TASK STATEMENT: Update everything from the line containing "You are a computer-use agent. Image" down to the end of the lines that follow, putting "Screen resolution" wherever "Image resolution" appears and leaving all else unchanged.

☆ ☆ ☆ ☆ ☆

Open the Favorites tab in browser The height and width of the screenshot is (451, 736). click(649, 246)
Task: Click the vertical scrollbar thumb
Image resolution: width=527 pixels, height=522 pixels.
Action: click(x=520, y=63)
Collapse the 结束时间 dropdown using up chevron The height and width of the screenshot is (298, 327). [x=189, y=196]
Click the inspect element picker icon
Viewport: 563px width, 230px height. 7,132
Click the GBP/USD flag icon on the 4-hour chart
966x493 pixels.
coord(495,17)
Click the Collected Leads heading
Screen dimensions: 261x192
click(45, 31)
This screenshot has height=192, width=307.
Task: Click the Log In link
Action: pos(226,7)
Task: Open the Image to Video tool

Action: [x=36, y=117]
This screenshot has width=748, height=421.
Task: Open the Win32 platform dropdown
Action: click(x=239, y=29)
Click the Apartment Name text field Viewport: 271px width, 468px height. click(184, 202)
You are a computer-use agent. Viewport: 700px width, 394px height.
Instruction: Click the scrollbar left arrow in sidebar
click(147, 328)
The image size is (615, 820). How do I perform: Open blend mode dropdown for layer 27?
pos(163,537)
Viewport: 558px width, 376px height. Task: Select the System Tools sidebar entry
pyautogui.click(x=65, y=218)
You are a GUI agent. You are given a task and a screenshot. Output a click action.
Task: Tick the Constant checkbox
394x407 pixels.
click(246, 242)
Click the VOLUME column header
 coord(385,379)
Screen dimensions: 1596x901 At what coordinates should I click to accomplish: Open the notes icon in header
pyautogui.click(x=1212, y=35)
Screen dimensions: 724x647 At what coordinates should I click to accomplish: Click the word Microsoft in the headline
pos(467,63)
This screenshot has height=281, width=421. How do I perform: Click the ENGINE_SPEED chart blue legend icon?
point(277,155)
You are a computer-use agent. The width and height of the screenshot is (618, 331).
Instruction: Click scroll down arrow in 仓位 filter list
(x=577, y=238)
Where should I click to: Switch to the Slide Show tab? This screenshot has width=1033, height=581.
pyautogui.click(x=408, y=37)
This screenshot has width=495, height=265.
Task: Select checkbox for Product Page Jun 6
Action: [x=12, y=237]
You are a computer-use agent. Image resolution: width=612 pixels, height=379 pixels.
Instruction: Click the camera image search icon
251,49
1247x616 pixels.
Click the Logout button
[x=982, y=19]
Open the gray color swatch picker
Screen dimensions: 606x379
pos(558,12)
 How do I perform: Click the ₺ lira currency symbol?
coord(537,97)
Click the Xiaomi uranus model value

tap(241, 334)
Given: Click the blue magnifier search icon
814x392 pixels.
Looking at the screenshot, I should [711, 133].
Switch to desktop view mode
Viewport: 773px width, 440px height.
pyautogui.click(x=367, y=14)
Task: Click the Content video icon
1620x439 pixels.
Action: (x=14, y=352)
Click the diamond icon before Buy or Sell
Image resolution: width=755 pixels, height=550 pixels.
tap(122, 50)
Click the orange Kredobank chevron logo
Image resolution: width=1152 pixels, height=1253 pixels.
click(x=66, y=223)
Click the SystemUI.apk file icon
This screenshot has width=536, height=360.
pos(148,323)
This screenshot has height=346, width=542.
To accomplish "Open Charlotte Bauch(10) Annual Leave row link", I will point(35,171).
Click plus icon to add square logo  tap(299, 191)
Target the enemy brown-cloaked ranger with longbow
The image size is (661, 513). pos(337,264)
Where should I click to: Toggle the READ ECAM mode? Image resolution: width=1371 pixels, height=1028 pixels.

☆ ☆ ☆ ☆ ☆

RIGHT ANSWER:
You are a computer-use agent. Screen resolution: width=612 pixels, height=379 pixels.
Instruction: Click the camera image search icon
251,49
1247x616 pixels.
Click the Logout button
[x=982, y=19]
Open the gray color swatch picker
Screen dimensions: 606x379
pos(558,12)
 How do I perform: Click the ₺ lira currency symbol?
coord(537,97)
Click the Xiaomi uranus model value

tap(241, 334)
Given: Click the blue magnifier search icon
814x392 pixels.
Looking at the screenshot, I should [711, 133].
Switch to desktop view mode
Viewport: 773px width, 440px height.
pyautogui.click(x=367, y=14)
Task: Click the Content video icon
1620x439 pixels.
Action: (x=14, y=352)
Click the diamond icon before Buy or Sell
Screen resolution: width=755 pixels, height=550 pixels.
tap(122, 50)
Click the orange Kredobank chevron logo
Screen resolution: width=1152 pixels, height=1253 pixels.
click(x=66, y=223)
Click the SystemUI.apk file icon
This screenshot has width=536, height=360.
pos(148,323)
This screenshot has height=346, width=542.
To accomplish "Open Charlotte Bauch(10) Annual Leave row link", I will point(35,171).
Click plus icon to add square logo  tap(299, 191)
Target the enemy brown-cloaked ranger with longbow
The image size is (661, 513). pos(337,264)
Where should I click to: Toggle the READ ECAM mode? Screen resolution: width=1371 pixels, height=1028 pixels.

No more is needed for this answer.